Кемско-кетский край.

Описываемый мной край находится в енисейском округе между двумя реками: Кемью, впадающей в Енисей и Кетью – притоком Оби. Занимая пространство под 60° с.ш., названная площадь служит водоразделом двух больших рек. Вся она изрыта бесчисленными ручьями, оврагами, покрыта смешанным лесом на пространстве до 400 в. в одном направлении. Она представляет сплошную тайгу, летом не проходимую, за исключением нескольких проезжих дорог. «У нас места таежные, суземы, — к пашне не способны» — говорят тамошние мужики. В самом деле надобно удивляться, как еще здесь держатся жители. Только на местах, более возвышенных, поросших березняком, разводятся пашни; остальное пространство или кочковато или покрыто сплошными болотами, окаймленными черным лесом. Настоящие дебри! В этих дебрях разбросано десятитысячное население, составляющее четыре волости: бельскую, яланскую и отчасти казачинскую и анциферовскую. Центр первой из них представляет житницу края, так как здесь довольно «сланей», высоких мест с березовым лесом. Окружающая растительность, поддерживая влагу, способствует постоянным урожаям. Но замечательно, что здешние семена только два года могут родить; затем необходимо заменить их свежим привозным зерном, которое достается местными жителями «на низу», по Чулыму у татар. Таковы почвенные условия кемско-кетского края. Кроме того почва этого края, будучи сочной (жирная) сильно, требует усиленной распашки от 3-х до 5 раз под посев; иначе сорные травы «задавят», как выражаются крестьяне, хлеб. Остальные углы населения, за редкими исключениями, можно сказать, бьются из-за хлеба, никогда не выходя из долгов в запасные магазины.
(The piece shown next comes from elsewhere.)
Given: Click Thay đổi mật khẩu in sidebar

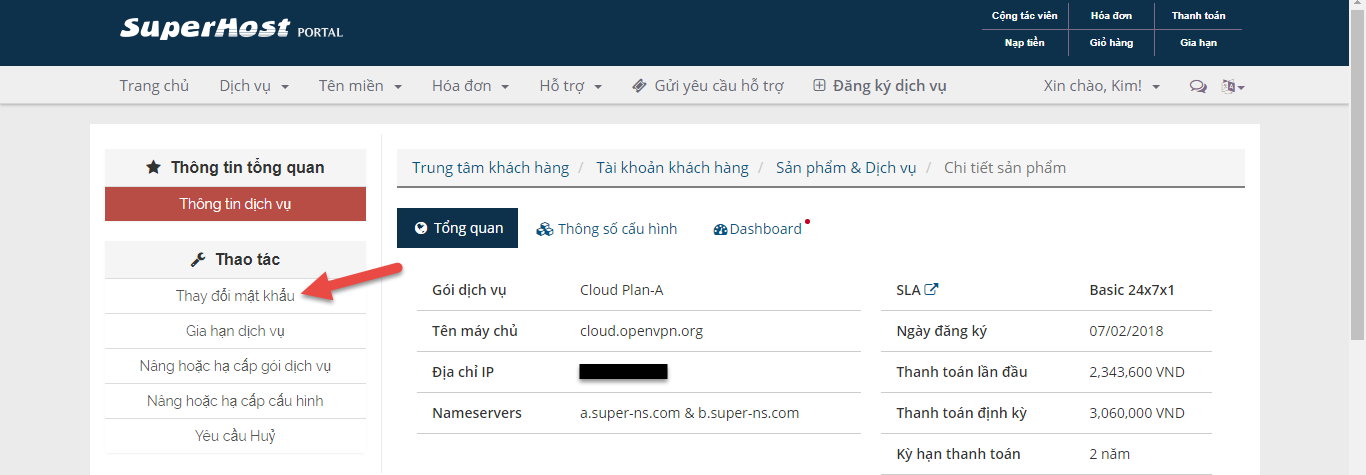Looking at the screenshot, I should [235, 296].
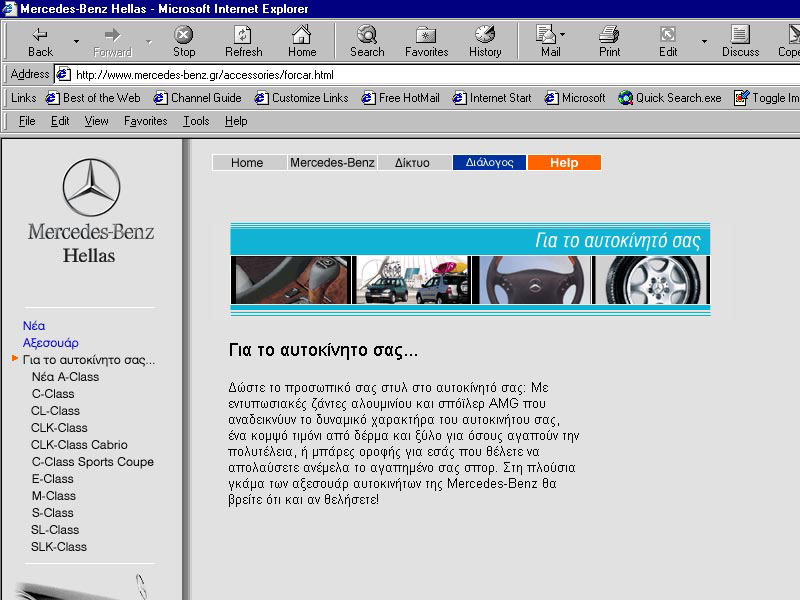Click the URL address field
This screenshot has height=600, width=800.
(x=400, y=75)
Кемь и Кеть, хотя реки рыбные, но для ловли представляют очень мало удобных мест, вследствие таежности своей. В иных местах через них, словно мосты, лежат громадные лесины, уроненные бурей, через которые с пеной катится вода; в других же темный лес совершенно скрывает воду. Мрачность природы отражается на наружном виде здешнего обывателя, на взгляд крайне не веселого.
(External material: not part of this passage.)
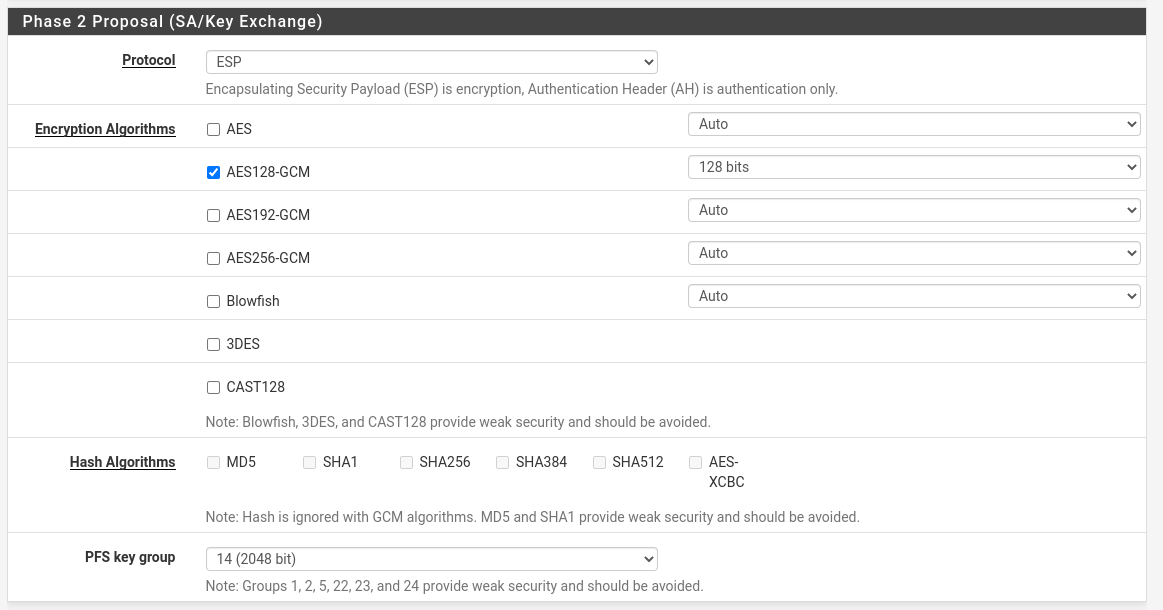Image resolution: width=1163 pixels, height=610 pixels.
Task: Uncheck the AES128-GCM algorithm
Action: click(213, 172)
В летнее время Кемь и Кеть в вершинах своих едва похожи на реки; русла их, в крутых не высоких берегах, едва заметны; но весной, в так называемое половодье, картина изменяется: на месте речек бушует взволнованное море! Только в Сибири такое явление обыкновенно. Глубокие снега, беспрерывно всю зиму заваливавшие обширные леса, держатся в них до тех пор пока весеннее солнце сразу не растопит их; тогда вся масса воды, стекающая в ручьи, соединенные с названными реками, вдруг затопляют огромные пространства, разливаясь на многие версты.

Не только берега и далеко открытые места, но и весь окружающий берега лес затопляется половодьем. Быстрым течением относит лодку на чрезвычайно далекое расстояние в сторону от покинутого берега; деревья, вывороченные с корнями, массами несутся по течению. Переправа в это время трудна и опасна.

Говорят, названному краю предстоит блестящая будущность, когда осуществится проект соединения Оби с Енисеем. Может быть. Соединение это должно совершиться посредством Кети, которая теперь отделяется от Енисея небольшим «волоком» всего 90 верст, считая от с. Маковского до Енисейска.

Село Маковское, когда-то торгово-промышленное, теперь заброшено. Его можно бы назвать остятским городом. Река Кеть здесь тиха, — вообще судоходна и весьма доступна для больших судов. Когда-то здесь ходили коноводки. Село Маковское тогда представляло складочное место привозимых с Оби товаров, из которого «по дороге», т.е. зимой, грузы отправлялись горами в Енисейск, ибо летом дорога в то время была непроезжая.

Известно, что такое представляла коноводка; если принять в соображение плавание от Тюмени до Томска или из Нарыма до с. Маковского, то можно вообразить, что это было за передвижение. Теперь, при существующем по Оби пароходстве, каждый рейс между названными городами, на пространстве трех тысяч верст, исчисляют днями, а тогда исчисляли их месяцами, — тогда делали один, два рейса в навигацию.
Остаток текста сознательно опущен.